Out the window, my father’s car pulled up to the front of the school. Who’d ever believe the man coming to take Phil to a dental appointment was also the kind of villain who’d lock our mother in the basement and scare us into silence? I knew he expected Momma to get better, and quick, but it seemed like we were waiting for something horrible to happen.

Phil left the building with his hood pulled over the top of his head and got into the backseat, though he was allowed to ride
in front. When I heard the sound of bells, I turned to see Shirl coming toward me with a lollipop in her mouth. She dropped a note and another sucker on the table in front of me before heading back to her seat.

I unfolded the lined paper, and over my shoulder, some classmates read it out loud:
You can come to my house. I asked. You can ride the bus home with me if your mom writes a note. SCB
.

The students who’d read the note started to laugh. “You’ll never be found alive again!”

“Better not cross the tracks.”

“My dad says they shoot white people over there.”

I kept my eyes straight ahead and unwrapped the lollipop.

“Ooh, you’re going to eat that?”

“You know why their skin is brown? It’s from
you-know-what
.” The student pressed her lips on the insides of her hands and blew. Everyone was cracking up.

I folded the note again and tucked it in my front pocket, thinking of Momma hugging the sofa pillow and Phil kicking his feet through the beer cans on his floor. Maybe it would be nice to spend an afternoon at Shirl’s house.

“Okay, listen up, cast,” Mrs. Newkirk announced. “I need to work on that last scene, but just with the leads. If you’d like to go home early, you can. And if you need to wait for your ride, you’re welcome to play a game quietly in the back of the room. Everyone clear?”

The leads groaned, “Unfair.” But it was only to draw attention to themselves as stars.

I started to leave when Shirl caught up with me. “Did you read the note?”

I nodded and said, “I’ll have to ask.”

She walked to the door with me, though she’d have to
stay for the whole rehearsal if she wanted to catch the late bus home.

“I wonder what our costumes will be,” I said.

“I don’t want to talk about it.”

“Yeah, we got sucky parts. I thought you’d get cast as Dorothy.”

Shirl was naturally dramatic, always standing with her hand on her hip and speaking in a voice so loud she didn’t need a microphone. She even had the braids.

“Mrs. Newkirk isn’t going to make someone like
me
Dorothy,” she said, rolling her eyes. “She’s kind of a—” I could tell she wanted to say a cuss word, but she got nervous, had probably never said the word out loud before.

“I don’t know,” I said. “Sometimes she’ll look over her glasses, like this”—I made an exaggerated sour face—“but even that day she walked me to the principal’s office, she wasn’t mean about it.”

“Well, I
know
she’s going to be nice to
you
,” she said. “All the teachers favor you because …”

I crossed my arms and waited for her to say it was because my skin was pink, and lump me together with all of the other kids in the auditorium. “Go ahead. Say it.”

“Because of your dad,” she said.

And now I moved my hands to my pockets because maybe she was right, and maybe I didn’t want her to be.

A number of teachers had taken to calling me “the little academic,” only because I carried an encyclopedia everywhere, and they seemed to expect that I might, at any moment, stop being so much like me and start being more like my father.

“I have to go,” I said.

“Don’t forget the note.”

When I was a good distance from the school, I practiced singing “Follow the Yellow Brick Road” in my thin voice. I hadn’t been cast as a yellow brick for nothing.

When I got home, Momma was seated on the edge of the couch with a plastic bag, a roll of wrapping paper, and some scotch tape beside her. She looked at me with red, puffy eyes, and smiled briefly. “We’re going to have a party,” she said, in almost a whisper.

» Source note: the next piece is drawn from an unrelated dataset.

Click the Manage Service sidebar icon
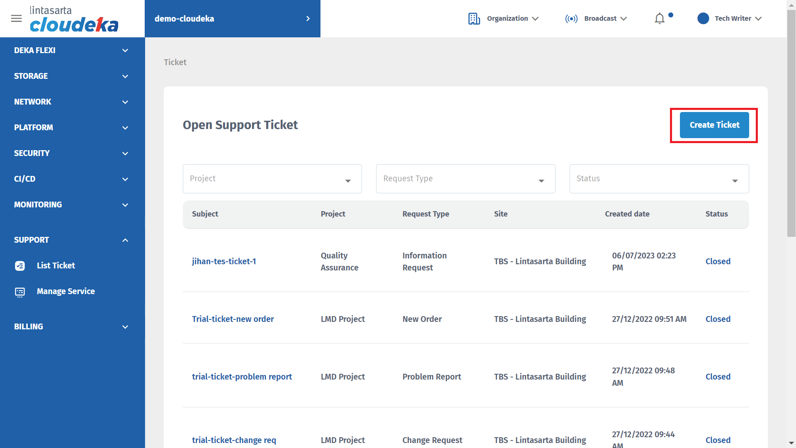This screenshot has height=448, width=796. [x=20, y=292]
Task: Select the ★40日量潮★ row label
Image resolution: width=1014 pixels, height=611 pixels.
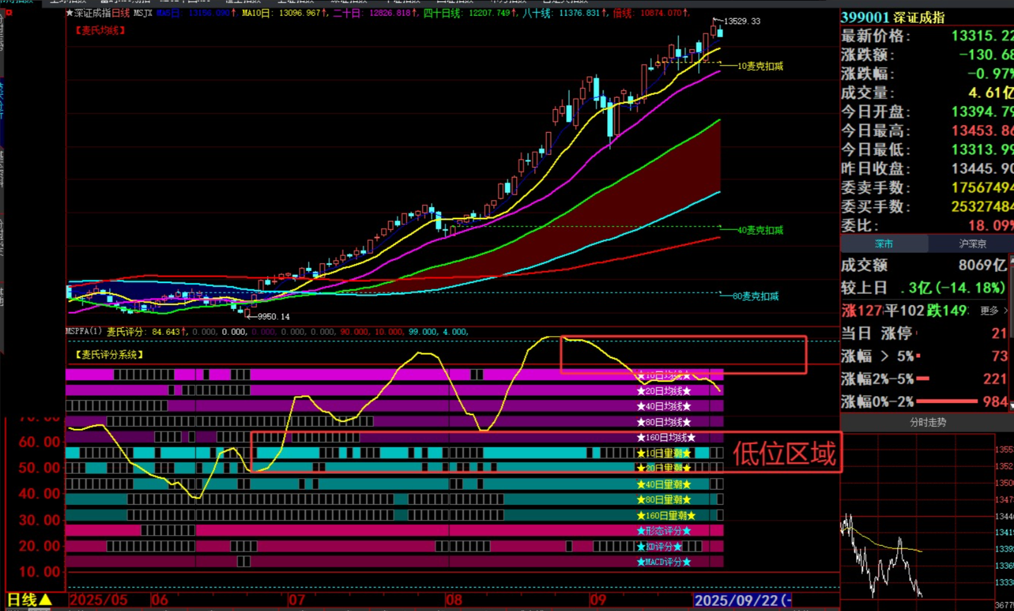Action: coord(663,485)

“What do you mean? For what?” I put down my book bag.

“Your father bought this present,” she said, handing me the plastic bag. “It’s to celebrate Phil’s new tooth.” She started to cry.

“But that’s good, Momma,” I said, sitting beside her and taking the plastic bag from her lap. “Do you want me to wrap this?”

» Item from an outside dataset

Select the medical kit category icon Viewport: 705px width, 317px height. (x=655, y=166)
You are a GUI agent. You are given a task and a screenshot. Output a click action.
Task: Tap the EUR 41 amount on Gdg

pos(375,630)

She rubbed her thumb back and forth along the jagged edge of the tape dispenser. “We’re going to have Phil’s favorite dinner and then one of those family nights. Don’t you think this will be fun? It’s like a new beginning.” Her bottom lip trembled, and I took the paper and tape from her.

As I wrapped, Momma, holding a pen and a tiny card, hung her head over her lap. I thought of all those days and nights she was alone in the basement, before I’d discovered her there. She must have seen those TV commercials with families cheering for each other over games of Yahtzee and Electro Shot Shooting Gallery. I couldn’t imagine us ever being like them.

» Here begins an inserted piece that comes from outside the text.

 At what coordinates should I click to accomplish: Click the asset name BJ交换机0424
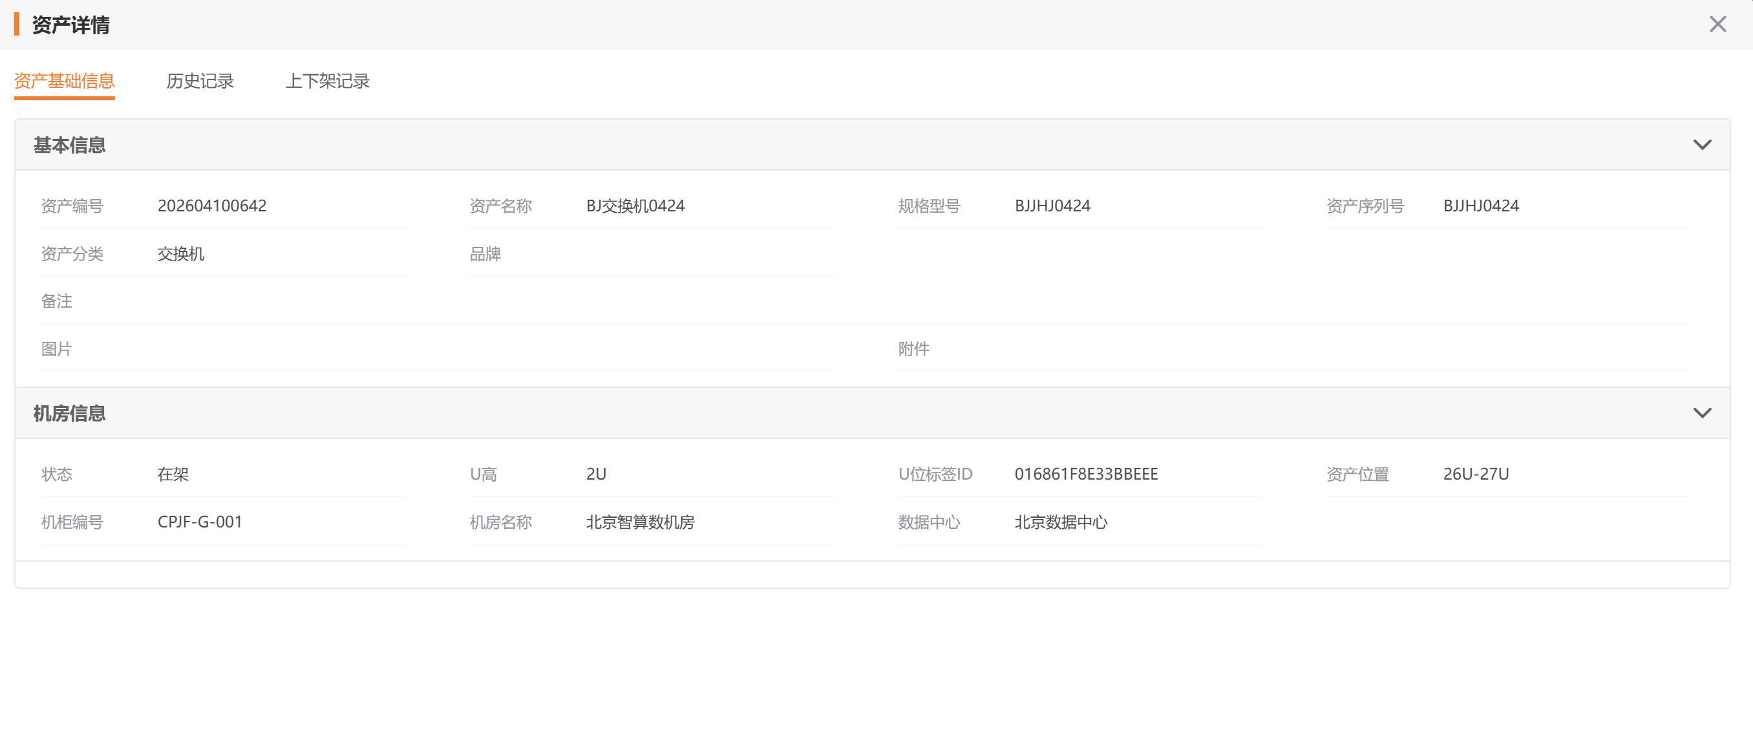coord(635,206)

When I finished wrapping, Momma uncapped the pen and wrote very slowly. The ink didn’t show on the parts of the card where her tears had fallen.

“Do you want to get dressed up for the party?” I asked, taking the card and taping it to the package.

Her pajama bottoms were stained with food, and the robe didn’t smell very good. “Here,” I said, answering myself. “I’ll pick out something you can wear.”

I looked through the hallway closet, where Phil had dumped her things into a deep pile, glad to do something that would keep Dad from yelling at her again. The first piece of clothing I found was her kelly green sweater.

“That’s fine,” she said, reaching for it.

“In May? Are you sure?”

“It doesn’t matter.”

I handed her the sweater along with a necklace that had a tangled chain. And while Momma used the TV screen to apply her makeup, swirling the brushes in a kind of a daze, I continued to dig for a skirt or a pair of slacks.

By the time Dad’s car pulled into the driveway, the living room floor was covered in clothes, scissors, tape, and cuttings of wrapping paper. Momma had put liner on one eye but not the other. She joined me in the foyer, her face half done, and wearing the sweater over her pajama bottoms. Even through his mustache, I saw Dad’s disapproval, but I ran to straight to Phil.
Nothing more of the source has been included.